### Work request:
Nothing but the lines from the one containing "This screenshot has" through the end of the material should be restated, and each exactly.
-------- Source material --------
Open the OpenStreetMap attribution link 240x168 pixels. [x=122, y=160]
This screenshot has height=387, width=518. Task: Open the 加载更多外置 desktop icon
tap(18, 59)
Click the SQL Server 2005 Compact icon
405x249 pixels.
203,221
--------
### Task result:
This screenshot has height=387, width=518. Task: Open the 加载更多外置 desktop icon
tap(18, 59)
Click the SQL Server 2005 Compact icon
405x249 pixels.
203,221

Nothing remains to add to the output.